### What you will do
Down to the last line, copy the records below without any change.

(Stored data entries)
┌────────
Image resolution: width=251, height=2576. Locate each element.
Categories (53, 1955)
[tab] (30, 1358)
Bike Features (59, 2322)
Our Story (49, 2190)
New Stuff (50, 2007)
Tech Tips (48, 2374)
└────────
### Result of the task
Image resolution: width=251, height=2576. Locate each element.
Categories (53, 1955)
[tab] (30, 1358)
Bike Features (59, 2322)
Our Story (49, 2190)
New Stuff (50, 2007)
Tech Tips (48, 2374)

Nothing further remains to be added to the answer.